Rewrite the records from the start through the line containing "Action: point(710,56)", inclusive, replacing each "icon" with "symbol" and leaving everything else unchanged.

* START *

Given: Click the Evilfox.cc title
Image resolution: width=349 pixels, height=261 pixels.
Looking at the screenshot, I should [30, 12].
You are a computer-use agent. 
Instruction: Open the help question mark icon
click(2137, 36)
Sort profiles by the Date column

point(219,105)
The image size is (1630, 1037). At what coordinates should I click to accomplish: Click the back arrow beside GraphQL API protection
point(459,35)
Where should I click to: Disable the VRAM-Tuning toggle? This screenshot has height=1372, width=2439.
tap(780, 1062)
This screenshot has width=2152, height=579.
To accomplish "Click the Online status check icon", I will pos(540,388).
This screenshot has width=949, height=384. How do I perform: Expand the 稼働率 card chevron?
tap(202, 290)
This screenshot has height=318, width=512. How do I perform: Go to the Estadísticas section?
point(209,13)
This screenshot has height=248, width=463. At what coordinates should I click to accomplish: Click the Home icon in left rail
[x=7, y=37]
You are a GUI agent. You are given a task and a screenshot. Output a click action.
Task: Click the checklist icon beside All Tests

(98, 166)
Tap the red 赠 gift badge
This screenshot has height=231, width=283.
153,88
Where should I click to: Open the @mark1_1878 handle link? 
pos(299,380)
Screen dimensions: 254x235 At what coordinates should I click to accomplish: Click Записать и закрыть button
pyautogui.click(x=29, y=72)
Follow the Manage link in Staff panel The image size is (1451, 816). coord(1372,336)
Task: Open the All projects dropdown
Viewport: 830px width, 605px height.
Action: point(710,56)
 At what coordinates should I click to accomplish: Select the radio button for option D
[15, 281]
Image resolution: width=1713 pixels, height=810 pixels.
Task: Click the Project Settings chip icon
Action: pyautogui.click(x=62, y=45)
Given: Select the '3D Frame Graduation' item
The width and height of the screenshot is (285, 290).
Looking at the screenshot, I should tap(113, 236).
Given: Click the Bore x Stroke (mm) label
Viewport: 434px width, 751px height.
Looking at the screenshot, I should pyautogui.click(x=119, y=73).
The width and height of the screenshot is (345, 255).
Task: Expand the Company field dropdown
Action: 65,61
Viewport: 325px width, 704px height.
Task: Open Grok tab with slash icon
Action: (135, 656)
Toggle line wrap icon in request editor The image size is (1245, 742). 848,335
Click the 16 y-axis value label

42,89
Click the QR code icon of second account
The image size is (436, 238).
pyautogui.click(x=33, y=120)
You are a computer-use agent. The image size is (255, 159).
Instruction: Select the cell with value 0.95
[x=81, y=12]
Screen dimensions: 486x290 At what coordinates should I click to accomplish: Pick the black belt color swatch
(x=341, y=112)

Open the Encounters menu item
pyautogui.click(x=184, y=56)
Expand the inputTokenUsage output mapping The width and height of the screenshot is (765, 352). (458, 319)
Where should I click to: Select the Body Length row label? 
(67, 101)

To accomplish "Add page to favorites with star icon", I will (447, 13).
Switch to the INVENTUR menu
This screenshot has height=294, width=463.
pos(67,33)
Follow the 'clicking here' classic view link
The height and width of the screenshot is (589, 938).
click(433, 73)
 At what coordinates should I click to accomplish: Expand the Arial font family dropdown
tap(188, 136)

* END *

> Output for this exercise
Given: Click the Evilfox.cc title
Image resolution: width=349 pixels, height=261 pixels.
Looking at the screenshot, I should [30, 12].
You are a computer-use agent. 
Instruction: Open the help question mark symbol
click(2137, 36)
Sort profiles by the Date column

point(219,105)
The image size is (1630, 1037). At what coordinates should I click to accomplish: Click the back arrow beside GraphQL API protection
point(459,35)
Where should I click to: Disable the VRAM-Tuning toggle? This screenshot has height=1372, width=2439.
tap(780, 1062)
This screenshot has width=2152, height=579.
To accomplish "Click the Online status check symbol", I will pos(540,388).
This screenshot has width=949, height=384. How do I perform: Expand the 稼働率 card chevron?
tap(202, 290)
This screenshot has height=318, width=512. How do I perform: Go to the Estadísticas section?
point(209,13)
This screenshot has height=248, width=463. At what coordinates should I click to accomplish: Click the Home symbol in left rail
[x=7, y=37]
You are a GUI agent. You are given a task and a screenshot. Output a click action.
Task: Click the checklist symbol beside All Tests

(98, 166)
Tap the red 赠 gift badge
This screenshot has height=231, width=283.
153,88
Where should I click to: Open the @mark1_1878 handle link? 
pos(299,380)
Screen dimensions: 254x235 At what coordinates should I click to accomplish: Click Записать и закрыть button
pyautogui.click(x=29, y=72)
Follow the Manage link in Staff panel The image size is (1451, 816). coord(1372,336)
Task: Open the All projects dropdown
Viewport: 830px width, 605px height.
Action: point(710,56)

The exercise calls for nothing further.